» SET TASK: Restate the passage on the Bering Glacier surge, beginning at the words "After-Surge Return to" and stopping after "to surface motion.", and rename every "terminus" as "glacier snout".

» SELECTED TEXT:
* START *
After-Surge Return to Quiescence
The first stage of the 1993–95 Bering Glacier surge ended in August 1994 with an outburst flood at the terminus, followed by about 9–10 months of quiescence (Reference RoushRoush, 1996). The second phase of the surge began in spring 1995 and ended in late summer. Later, on 27–28 October 1995, Bering Glacier was imaged twice by ERS-1/-2 in a 1 day repeat “tandem mission” orbit. The coherent phase signal for the Bering Glacier ablation area, from Bagley Icefield to the terminus on Vitus Lake near the Gulf of Alaska coast, is shown in Figures 6 and 7. With an interferometric baseline of <20 m the contribution of topography to the phase of this single interferogram is negligible, so the detailed phase structure is attributed to surface motion.
* END *
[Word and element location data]
* START *
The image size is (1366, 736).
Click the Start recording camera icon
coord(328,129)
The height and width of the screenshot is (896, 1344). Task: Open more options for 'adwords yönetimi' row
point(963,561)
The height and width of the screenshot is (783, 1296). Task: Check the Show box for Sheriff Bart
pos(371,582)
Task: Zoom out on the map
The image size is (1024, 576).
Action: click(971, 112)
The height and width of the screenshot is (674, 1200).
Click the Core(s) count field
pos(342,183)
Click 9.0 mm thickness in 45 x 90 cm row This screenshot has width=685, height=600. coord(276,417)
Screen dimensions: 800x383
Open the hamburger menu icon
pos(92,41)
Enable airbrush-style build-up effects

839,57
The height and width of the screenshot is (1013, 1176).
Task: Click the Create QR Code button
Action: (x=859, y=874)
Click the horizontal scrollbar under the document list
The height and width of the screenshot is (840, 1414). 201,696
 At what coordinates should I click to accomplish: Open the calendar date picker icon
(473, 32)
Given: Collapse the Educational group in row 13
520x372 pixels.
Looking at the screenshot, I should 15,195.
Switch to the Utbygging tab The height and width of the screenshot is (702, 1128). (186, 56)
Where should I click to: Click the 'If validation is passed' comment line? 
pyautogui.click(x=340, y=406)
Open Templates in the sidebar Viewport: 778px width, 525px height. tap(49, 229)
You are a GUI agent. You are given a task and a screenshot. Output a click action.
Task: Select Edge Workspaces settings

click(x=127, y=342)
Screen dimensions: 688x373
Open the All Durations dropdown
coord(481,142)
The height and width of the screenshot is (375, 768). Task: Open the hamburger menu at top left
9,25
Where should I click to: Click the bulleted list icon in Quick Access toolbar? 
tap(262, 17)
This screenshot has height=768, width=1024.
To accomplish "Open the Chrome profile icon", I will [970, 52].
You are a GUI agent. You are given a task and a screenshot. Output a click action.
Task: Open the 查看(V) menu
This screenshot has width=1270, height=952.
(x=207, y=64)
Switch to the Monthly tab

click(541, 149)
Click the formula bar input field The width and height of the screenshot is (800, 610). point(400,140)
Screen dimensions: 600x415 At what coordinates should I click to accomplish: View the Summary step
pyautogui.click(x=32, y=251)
* END *
» TASK SOLUTION:
After-Surge Return to Quiescence
The first stage of the 1993–95 Bering Glacier surge ended in August 1994 with an outburst flood at the glacier snout, followed by about 9–10 months of quiescence (Reference RoushRoush, 1996). The second phase of the surge began in spring 1995 and ended in late summer. Later, on 27–28 October 1995, Bering Glacier was imaged twice by ERS-1/-2 in a 1 day repeat “tandem mission” orbit. The coherent phase signal for the Bering Glacier ablation area, from Bagley Icefield to the glacier snout on Vitus Lake near the Gulf of Alaska coast, is shown in Figures 6 and 7. With an interferometric baseline of <20 m the contribution of topography to the phase of this single interferogram is negligible, so the detailed phase structure is attributed to surface motion.